La Familia
Aún
tenemos la finca. De niño solo iba a pasar los fines de semana junto con mis
primos, así mis padres y mis tíos aprovechaban mejor el día, sin tener que preocuparse
por nosotros al tenernos junto a ellos. Los viernes por la tarde, al salir de
clase, mi abuela nos recogía del colegio y nos llevaba hasta la finca en un
coche Seat 1500 que había pertenecido a su marido. Éste había fallecido. Allí,
en una vistosa casa de campo, estaban mis padres, mi tía Pepa, hermana de mi
madre, y don José, su marido. Todo el mundo le llamaba don José, porque así lo
exigía él. Era el secretario del ayuntamiento, licenciado en Derecho, un
notable cargo para aquella época. Siempre pensé que era un vanidoso, porque
incluso mis padres tenían que llamarle así.
Mi
abuela era la propietaria de la finca, que había pertenecido a sus padres.
Éstos habían fallecido y ella quedó viuda, y como no quería estar sometida a un hombre, como sucedía por
aquellos tiempos, no consentía que su yerno la obligase a llamarle don José.

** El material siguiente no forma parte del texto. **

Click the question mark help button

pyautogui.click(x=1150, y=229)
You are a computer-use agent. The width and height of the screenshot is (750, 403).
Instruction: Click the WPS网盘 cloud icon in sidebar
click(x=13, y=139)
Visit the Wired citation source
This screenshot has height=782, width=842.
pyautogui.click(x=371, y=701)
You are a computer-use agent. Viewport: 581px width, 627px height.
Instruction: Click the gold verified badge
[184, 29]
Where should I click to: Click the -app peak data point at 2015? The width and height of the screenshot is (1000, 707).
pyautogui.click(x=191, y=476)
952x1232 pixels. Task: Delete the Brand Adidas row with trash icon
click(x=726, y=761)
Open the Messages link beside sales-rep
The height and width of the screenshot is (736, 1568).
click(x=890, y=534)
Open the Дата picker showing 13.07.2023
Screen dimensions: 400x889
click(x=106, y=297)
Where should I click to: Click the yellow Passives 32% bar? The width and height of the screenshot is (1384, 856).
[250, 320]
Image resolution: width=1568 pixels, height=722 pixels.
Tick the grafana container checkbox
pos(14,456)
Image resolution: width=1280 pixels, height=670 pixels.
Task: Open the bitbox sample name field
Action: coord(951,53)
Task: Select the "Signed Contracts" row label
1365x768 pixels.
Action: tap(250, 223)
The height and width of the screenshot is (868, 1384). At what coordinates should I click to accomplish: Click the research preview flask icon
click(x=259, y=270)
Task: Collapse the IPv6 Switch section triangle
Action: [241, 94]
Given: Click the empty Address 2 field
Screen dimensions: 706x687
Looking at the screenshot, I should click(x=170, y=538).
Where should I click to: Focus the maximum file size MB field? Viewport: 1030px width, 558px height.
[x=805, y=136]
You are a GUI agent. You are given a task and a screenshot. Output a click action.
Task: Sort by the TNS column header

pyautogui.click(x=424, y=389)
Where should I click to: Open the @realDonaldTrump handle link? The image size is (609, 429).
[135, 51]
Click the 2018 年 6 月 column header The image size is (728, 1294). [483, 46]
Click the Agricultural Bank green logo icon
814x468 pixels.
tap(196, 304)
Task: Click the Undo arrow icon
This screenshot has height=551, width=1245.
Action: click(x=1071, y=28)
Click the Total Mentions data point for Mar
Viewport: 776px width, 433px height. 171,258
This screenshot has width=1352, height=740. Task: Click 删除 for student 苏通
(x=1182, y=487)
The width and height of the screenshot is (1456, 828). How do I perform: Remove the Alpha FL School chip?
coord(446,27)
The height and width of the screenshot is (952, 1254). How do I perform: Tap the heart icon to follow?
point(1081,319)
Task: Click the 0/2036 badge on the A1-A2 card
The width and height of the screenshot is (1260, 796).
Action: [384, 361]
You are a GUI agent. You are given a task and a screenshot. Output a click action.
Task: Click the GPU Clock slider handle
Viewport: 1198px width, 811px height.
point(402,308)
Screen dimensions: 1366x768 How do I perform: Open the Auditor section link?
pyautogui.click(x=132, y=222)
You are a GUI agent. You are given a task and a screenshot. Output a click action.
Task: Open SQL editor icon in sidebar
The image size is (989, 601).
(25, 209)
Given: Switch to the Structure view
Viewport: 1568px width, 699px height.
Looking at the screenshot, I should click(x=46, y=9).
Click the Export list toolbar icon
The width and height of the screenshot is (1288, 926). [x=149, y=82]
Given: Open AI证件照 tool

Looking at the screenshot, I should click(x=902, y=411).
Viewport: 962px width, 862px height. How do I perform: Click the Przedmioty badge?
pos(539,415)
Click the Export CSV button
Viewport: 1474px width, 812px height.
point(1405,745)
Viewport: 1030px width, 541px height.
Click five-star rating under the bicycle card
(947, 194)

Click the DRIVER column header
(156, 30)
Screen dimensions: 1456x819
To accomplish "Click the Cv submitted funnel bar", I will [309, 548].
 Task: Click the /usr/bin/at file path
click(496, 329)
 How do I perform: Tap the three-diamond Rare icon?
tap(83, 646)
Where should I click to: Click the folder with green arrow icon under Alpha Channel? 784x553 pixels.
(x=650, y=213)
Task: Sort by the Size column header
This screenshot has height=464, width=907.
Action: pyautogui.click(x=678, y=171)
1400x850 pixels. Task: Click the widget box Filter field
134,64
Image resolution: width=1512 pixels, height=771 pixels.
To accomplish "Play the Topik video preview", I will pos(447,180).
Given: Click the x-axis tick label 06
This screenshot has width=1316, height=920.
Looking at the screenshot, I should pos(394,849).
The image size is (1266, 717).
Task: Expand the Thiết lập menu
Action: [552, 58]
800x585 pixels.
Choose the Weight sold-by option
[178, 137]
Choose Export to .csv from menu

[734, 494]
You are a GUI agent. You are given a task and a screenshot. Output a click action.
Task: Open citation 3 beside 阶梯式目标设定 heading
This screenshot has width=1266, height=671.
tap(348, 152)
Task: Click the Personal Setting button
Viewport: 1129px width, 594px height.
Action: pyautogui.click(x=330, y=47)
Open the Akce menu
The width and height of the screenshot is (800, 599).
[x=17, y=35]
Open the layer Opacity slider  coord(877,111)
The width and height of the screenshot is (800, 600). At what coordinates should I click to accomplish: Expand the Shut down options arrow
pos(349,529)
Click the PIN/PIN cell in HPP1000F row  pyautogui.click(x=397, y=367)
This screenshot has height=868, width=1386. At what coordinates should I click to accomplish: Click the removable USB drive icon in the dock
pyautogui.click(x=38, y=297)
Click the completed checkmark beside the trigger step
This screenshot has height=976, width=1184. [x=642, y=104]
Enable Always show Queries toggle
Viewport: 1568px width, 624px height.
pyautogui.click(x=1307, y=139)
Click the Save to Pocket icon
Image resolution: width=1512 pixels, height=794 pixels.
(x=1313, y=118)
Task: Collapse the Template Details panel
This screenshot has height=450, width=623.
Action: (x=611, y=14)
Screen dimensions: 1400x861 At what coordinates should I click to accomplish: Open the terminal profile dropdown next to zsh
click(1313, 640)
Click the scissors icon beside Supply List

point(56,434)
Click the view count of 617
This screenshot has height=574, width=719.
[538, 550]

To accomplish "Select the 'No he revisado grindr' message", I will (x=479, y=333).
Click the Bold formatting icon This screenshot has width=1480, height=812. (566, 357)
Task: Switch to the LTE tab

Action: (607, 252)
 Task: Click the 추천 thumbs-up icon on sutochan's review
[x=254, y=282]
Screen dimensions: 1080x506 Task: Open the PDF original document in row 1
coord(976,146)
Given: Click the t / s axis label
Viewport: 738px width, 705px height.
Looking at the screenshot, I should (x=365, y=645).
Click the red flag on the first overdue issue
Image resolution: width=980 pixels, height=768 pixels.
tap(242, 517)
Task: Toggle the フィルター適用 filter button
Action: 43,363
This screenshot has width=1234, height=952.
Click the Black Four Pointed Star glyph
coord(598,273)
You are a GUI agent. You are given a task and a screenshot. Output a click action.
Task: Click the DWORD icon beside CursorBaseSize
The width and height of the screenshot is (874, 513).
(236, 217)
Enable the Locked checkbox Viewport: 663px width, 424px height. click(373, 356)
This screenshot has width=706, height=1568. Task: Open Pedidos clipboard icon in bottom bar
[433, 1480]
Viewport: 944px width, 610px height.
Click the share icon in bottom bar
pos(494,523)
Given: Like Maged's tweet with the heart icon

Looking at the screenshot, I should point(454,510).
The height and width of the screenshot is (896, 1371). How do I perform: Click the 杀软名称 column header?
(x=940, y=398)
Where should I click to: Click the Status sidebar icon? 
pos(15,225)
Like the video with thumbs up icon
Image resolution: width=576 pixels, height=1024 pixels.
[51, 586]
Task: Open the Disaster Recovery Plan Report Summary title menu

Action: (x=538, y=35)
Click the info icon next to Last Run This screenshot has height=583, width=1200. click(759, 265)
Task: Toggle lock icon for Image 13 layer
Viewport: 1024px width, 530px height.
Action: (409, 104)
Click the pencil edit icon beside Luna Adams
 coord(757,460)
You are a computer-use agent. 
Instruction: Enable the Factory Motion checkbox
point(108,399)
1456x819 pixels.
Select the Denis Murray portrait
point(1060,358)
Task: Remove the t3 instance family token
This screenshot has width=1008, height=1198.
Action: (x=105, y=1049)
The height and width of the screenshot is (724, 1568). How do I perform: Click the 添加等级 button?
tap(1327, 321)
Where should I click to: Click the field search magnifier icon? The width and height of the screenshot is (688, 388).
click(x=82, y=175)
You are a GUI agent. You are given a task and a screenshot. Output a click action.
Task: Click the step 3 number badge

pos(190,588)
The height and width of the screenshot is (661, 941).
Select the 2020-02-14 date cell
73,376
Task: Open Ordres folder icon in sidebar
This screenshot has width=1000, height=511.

Además, para herir su orgullo, a veces le llamaba "Pepito" y añadía
cariñosamente: —Es que en el fondo te quiero como a un hijo.
Lo
cierto es que ella se resarcía por el trato vejatorio que un día don José tuvo
con ella. Yo debía tener unos doce o trece años. Era el año 1975. Mi abuela, al
fallecer su marido en 1965, para acceder a la cuenta bancaria necesitaba el
permiso y la autorización de un hombre, y éste era don José, su yerno. Así que,
cuando a mediados de la década de los setenta, con la aprobación de la Ley
14/1975 del 2 de mayo, se permitió por primera vez que la mujer ya no
necesitara el permiso y la autorización de su marido, padre o tutor, le dijo: —José,
ya he arreglado en el banco todo el papeleo para no hacerle perder el tiempo en
ir conmigo a realizar las gestiones que suponen llevar la finca, la propiedad
de la casa o firmar los contratos de arriendo de la huerta. Lo mejor es que ya
por fin puedo yo ir a sacar libremente el dinero de la cuenta para gestionar
los pagos sin tener que contar con su autorización. Por fin le he liberado de
tantos trastornos como le producía.
Don
José, en vez de sentirse aliviado, parecía como si mi abuela se hubiese
apoderado de todo lo que a él no le pertenecía y que se creía que era suyo.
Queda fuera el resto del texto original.